---------- Passage to read ----------

American researcher and author (born 1966)

Herman Aguinis (born 1966) is an Argentine‑American management scholar whose work focuses on organizational behavior, human resource management, and research methods. He is the Avram Tucker Distinguished Scholar and a professor of management at the George Washington University School of Business.

== Early life and education ==
Herman Aguinis was born in Rio Cuarto, Cordoba, Argentina. He is the son of the Argentine author Marcos Aguinis and University of Buenos Aires School of Law professor Ana Maria "Marita" Aguinis. He attended high school at the Colegio Nacional de Buenos Aires before receiving Bachelor's and Master's degrees in psychology from the University of Buenos Aires. He spent part of his high school years in New York City. Following his schooling in Argentina, he moved to the United States to study Industrial and Organizational Psychology, earning a Master's and then a PhD from the University at Albany, State University of New York in 1993.

==Career==
Aguinis' academic work focuses on organizational behavior, human resource management, and research methodology. His published research has examined topics including employee performance, corporate social responsibility, workforce diversity, workplace leadership, staffing, training and development, performance management, as well as quantitative and methodological approaches used in organizational research. He served as editor-in-chief of Organizational Research Methods from 2005 to 2007, and has been a member of the editorial boards of Journal of Applied Psychology, Personnel Psychology, Journal of Management, and Journal of International Business Studies.

As a scholar, he had been taught in the University Of Albany, University of Buenos Aires, and the National College of Buenos Aires.

Aguinis has been elected a fellow of the Academy of Management, the American Psychological Association, and the Association for Psychological Science. He has also received career and lifetime contribution awards from the Society for Human Resource Management, Society for Industrial and Organizational Psychology, and the Academy of Management.

---------- Provided data ----------

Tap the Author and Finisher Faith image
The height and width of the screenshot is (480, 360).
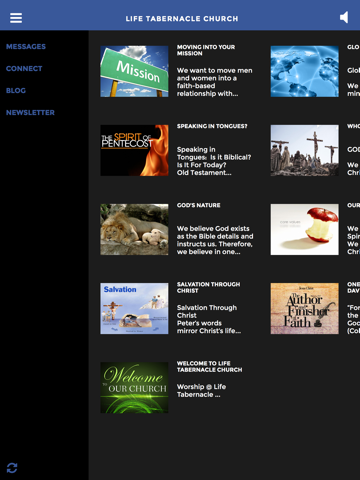click(x=305, y=308)
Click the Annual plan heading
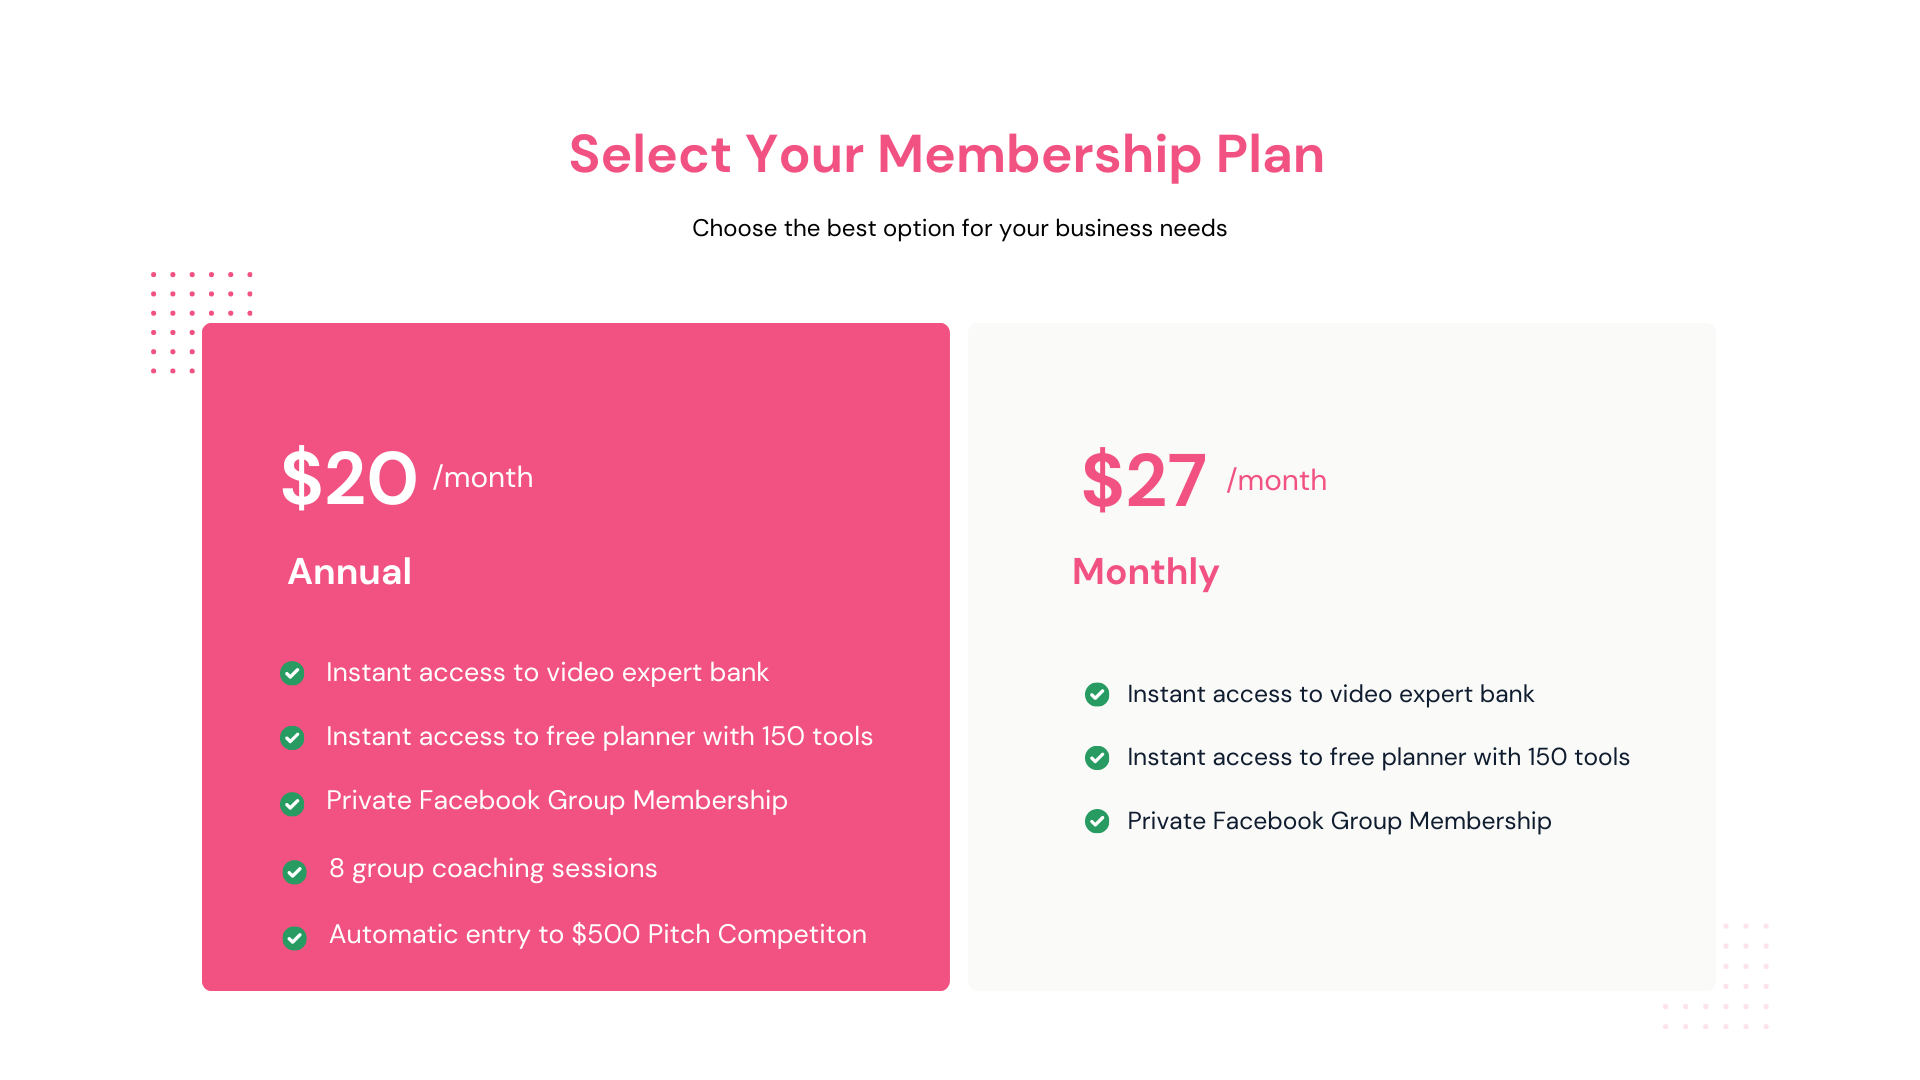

----------

• [Task set]
1 - Rewrite the Herman Aguinis biography between "American researcher and" and "School of Business.", inclusive, replacing "professor" with "faculty member".
2 - According to the Herman Aguinis biography, which journal did he serve as editor-in-chief, and during which years?
3 - Take the Herman Aguinis biography further, picking up after its final sentence.
The lines are separate material, unconnected to the biography of Herman Aguinis.

• [Results of the exercise]
1 -
American researcher and author (born 1966)

Herman Aguinis (born 1966) is an Argentine‑American management scholar whose work focuses on organizational behavior, human resource management, and research methods. He is the Avram Tucker Distinguished Scholar and a faculty member of management at the George Washington University School of Business.

2 - Organizational Research Methods, from 2005 to 2007.

3 -
==Selected publications==
===Books===

- Aguinis, H. 2025. Public policy implications of entrepreneurship research. Sage Publications

- Aguinis, H. 2025. Research methodology: best practices for rigorous, credible, and impactful research. Thousand Oaks, CA: SAGE. ISBN 978-1071871942.
- Cascio, W.F., & Aguinis, H. 2025. Applied psychology in talent management (9th ed.). Thousand Oaks, CA: SAGE. ISBN 9781071912058.
- Aguinis, H. 2019. Performance management for dummies. Hoboken, NJ: Wiley. ISBN 978-1119557654.
- Aguinis, H. 2023. Performance management (5th ed.). Chicago, IL: Chicago Business Press. ISBN 978-1-948426-48-0.
- Aguinis, H. 2004. Regression analysis for categorical moderators. New York, NY: Guilford. ISBN 1572309695.
- Baruch, Y., Konrad, A.M., Aguinis, H., & Starbuck, W.H. (Eds.). 2008. Opening the black box of editorship. New York, NY: Palgrave-Macmillan. ISBN 0230013600.
- Aguinis, H. (Ed.). 2004. Test-score banding in human resource selection: Legal, technical, and societal issues. Westport, CT: Praeger. ISBN 1567205208.

===Journal articles===
- Bradley, Kyle J. (2023). "Team Performance: Nature and Antecedents of Non-normal Distributions"
- Aguinis, Herman (2022). "International Business Studies: Are We Really So Uniquely Complex?"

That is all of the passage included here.